» **Reading passage**:
►

Of course Cranston is convinced that the whole deal was poached from them in the first place leading to the question of whether cities should even have this power to pass what are essentially reverse bills of attainder letting individual properties off the hook for taxes. If bills taxing one individual more heavily are unconstitutional, why are bills taxing another individual less heavily not just as wrong?
Help on this question of tax giveaways has been suggested from a surprising corner of the legislature, i.e. newly elected Senator John Pagliarini Jr., who won a special election to represent portions of Bristol, Porstmouth and Tiverton on a no tolls platform. Who would have thought that an exurban toll fighter would file the stalking horse legislation that begs the question of how to fix Providence’s downward spiral of high taxes for everyone and tax breaks for the few?
In bill S-2289 Senator Pagliarini proposes repealing the authority of cities and towns to offer special tax breaks to individual taxpayers or properties. Towns and Cities would compete by offering their lowest rate to everyone, not just a select few.
Is there never an instance where the government should promote the interests of an individual project or employer through subsidy and directed infrastructure investment, such as partnering with Citizens to add an exchange on 295 serving more than 3000 employees who would work at the new campus? Senator Pagliarini simply believes that if those jobs would bolster income taxes or sales taxes that the state should make and pay for that decision. So he would not award the power to the state to abate property taxes but rather the state would subsidy and infrastructure on anticipated sales and income tax.

◄

» **Supplied information**:
►

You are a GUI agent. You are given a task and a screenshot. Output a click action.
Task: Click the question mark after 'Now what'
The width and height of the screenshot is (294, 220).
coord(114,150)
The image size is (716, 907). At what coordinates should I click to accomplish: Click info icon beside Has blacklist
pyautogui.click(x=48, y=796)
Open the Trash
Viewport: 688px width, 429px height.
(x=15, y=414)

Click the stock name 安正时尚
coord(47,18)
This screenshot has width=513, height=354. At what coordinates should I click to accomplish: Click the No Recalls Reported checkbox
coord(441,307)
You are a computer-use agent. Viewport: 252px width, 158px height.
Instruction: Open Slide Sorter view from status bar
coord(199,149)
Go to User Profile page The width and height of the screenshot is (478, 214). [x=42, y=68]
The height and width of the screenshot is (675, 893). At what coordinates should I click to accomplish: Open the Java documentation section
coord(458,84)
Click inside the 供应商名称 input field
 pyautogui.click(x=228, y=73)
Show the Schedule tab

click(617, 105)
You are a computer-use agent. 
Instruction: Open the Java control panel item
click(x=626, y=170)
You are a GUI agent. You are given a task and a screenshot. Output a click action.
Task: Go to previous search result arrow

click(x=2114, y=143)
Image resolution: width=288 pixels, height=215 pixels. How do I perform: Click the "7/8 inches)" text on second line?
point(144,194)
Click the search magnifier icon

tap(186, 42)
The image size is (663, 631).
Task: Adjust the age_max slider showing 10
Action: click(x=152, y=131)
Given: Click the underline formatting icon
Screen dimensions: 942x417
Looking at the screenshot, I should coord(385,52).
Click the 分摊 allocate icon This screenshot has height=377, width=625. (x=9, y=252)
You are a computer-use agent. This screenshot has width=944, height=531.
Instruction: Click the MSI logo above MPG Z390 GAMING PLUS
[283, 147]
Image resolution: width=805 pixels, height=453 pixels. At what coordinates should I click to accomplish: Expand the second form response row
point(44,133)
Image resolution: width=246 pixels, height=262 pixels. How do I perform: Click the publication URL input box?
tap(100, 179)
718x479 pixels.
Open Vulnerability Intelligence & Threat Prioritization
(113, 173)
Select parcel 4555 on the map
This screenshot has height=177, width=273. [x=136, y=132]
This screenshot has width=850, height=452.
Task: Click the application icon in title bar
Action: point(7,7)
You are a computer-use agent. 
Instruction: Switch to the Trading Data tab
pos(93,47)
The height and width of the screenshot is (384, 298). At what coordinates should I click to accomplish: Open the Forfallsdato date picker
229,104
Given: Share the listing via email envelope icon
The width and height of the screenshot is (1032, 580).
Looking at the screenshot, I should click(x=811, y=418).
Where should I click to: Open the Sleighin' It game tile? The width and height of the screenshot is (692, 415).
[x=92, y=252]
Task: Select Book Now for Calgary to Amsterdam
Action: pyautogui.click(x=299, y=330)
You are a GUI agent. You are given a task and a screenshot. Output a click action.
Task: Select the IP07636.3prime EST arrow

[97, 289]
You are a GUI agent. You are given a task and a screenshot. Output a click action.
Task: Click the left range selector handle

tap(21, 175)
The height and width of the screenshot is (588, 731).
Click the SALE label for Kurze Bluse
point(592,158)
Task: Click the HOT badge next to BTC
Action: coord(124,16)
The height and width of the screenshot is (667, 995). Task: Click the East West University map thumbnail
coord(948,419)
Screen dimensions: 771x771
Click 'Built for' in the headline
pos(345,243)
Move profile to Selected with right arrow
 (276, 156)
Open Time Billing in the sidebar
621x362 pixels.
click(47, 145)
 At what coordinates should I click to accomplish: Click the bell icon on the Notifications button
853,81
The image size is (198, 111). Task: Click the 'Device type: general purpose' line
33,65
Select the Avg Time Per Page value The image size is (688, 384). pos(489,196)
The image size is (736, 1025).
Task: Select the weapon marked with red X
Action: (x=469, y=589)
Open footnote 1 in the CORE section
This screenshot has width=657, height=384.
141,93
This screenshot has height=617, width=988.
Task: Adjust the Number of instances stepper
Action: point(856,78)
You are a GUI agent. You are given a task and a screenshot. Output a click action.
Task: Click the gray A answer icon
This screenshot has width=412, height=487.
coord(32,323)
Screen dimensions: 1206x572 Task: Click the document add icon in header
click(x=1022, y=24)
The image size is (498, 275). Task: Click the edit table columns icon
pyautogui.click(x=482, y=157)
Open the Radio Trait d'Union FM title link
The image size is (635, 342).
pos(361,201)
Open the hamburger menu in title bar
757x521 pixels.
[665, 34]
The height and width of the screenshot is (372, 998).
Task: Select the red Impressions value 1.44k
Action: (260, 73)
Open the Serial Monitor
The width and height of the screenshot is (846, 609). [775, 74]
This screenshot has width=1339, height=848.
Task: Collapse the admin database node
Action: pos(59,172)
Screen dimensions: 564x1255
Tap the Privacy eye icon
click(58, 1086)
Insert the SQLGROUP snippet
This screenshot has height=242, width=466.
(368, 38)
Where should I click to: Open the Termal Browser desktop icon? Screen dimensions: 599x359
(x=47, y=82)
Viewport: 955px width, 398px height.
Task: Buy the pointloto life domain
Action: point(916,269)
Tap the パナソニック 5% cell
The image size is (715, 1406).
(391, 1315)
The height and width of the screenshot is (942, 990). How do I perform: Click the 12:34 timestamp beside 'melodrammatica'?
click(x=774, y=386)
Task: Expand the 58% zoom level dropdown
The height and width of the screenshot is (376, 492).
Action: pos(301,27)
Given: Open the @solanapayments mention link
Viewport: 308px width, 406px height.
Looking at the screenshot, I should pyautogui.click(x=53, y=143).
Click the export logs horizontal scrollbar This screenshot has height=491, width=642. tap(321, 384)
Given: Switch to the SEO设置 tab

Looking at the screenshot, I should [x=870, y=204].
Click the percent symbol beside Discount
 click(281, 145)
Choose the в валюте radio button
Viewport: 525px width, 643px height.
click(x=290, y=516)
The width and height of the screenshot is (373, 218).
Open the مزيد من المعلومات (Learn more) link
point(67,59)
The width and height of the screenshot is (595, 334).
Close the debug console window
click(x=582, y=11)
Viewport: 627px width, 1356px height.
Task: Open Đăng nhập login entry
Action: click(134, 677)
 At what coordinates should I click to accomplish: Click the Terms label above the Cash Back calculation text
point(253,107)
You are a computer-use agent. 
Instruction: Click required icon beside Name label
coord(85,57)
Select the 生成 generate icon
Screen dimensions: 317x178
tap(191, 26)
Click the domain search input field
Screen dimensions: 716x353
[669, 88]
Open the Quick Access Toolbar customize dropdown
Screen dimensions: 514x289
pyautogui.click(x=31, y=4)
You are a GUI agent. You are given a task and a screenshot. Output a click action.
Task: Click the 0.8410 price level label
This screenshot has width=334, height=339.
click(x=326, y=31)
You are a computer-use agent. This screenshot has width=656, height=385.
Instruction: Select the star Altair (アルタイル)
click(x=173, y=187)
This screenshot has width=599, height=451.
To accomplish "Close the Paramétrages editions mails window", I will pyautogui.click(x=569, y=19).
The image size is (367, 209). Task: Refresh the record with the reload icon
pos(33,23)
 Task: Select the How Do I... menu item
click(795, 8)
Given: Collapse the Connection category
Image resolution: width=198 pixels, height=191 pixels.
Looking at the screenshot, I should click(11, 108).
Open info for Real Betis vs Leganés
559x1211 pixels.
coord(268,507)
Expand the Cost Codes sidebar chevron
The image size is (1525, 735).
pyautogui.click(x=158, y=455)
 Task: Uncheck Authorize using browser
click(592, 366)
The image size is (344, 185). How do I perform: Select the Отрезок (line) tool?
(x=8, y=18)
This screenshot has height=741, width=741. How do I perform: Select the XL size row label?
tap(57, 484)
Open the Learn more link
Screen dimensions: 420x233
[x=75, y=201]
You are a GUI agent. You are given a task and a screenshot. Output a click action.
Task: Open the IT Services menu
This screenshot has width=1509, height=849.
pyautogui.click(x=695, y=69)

◄

» **Work request**:
Set down word for word the part of the passage above on city tax breaks that begins at the words "Of course Cranston" and stops after "for the few?".

» **Result**:
Of course Cranston is convinced that the whole deal was poached from them in the first place leading to the question of whether cities should even have this power to pass what are essentially reverse bills of attainder letting individual properties off the hook for taxes. If bills taxing one individual more heavily are unconstitutional, why are bills taxing another individual less heavily not just as wrong?
Help on this question of tax giveaways has been suggested from a surprising corner of the legislature, i.e. newly elected Senator John Pagliarini Jr., who won a special election to represent portions of Bristol, Porstmouth and Tiverton on a no tolls platform. Who would have thought that an exurban toll fighter would file the stalking horse legislation that begs the question of how to fix Providence’s downward spiral of high taxes for everyone and tax breaks for the few?